Umfrage: Bedrohung von Bürgermeistern stark gestiegen
Zwei Drittel aller Bürgermeisterinnen und Bürgermeister wurden bereits beleidigt, beschimpft oder tätlich angegriffen - so eine Umfrage im Auftrag des ARD-Politmagazins report München, durchgeführt durch die Zeitschrift KOMMUNAL. Die Folgen für die Demokratie sind fatal.
Mai 2018: Gerade wurde Martin Horn zum Freiburger Oberbürgermeister gewählt, da wird er auf dem Marktplatz brutal niedergeschlagen. Kurze Zeit später meldet er sich aus dem Krankenhaus bei seinen Anhängern: (Facebook) "Wir werden uns nicht unterkriegen lassen. Ich habe eine gebrochene Nase, zwei kleine Stiche dort, einen abgebrochenen Zahn."

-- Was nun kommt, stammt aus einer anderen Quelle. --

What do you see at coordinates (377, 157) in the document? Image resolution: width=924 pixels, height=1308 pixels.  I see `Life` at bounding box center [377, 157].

Noch am Abend kehrt er auf die Wahlparty zurück. Heute weiß Horn: Hass und Bedrohungen begleiten einen Oberbürgermeister jeden Tag, vor allem in den sozialen Netzwerken:
64 Prozent wurden bereits beleidigt, tätlich angegriffen oder bedroht
Im Auftrag von report München hat das Magazin Kommunal 2500 Bürgermeister zu ihren Erfahrungen mit Gewalt und Hetze befragt – es ist die größte Studie zu dieser Frage, die es bisher gab. Das Ergebnis: 64 Prozent der Bürgermeisterinnen und Bürgermeister in Deutschland wurden bereits beleidigt, tätlich angegriffen oder bedroht. Martin Horn ist unterwegs zu einer Diskussion mit rund 200 Bürgern. Die Gefahr von Attacken ist immer da.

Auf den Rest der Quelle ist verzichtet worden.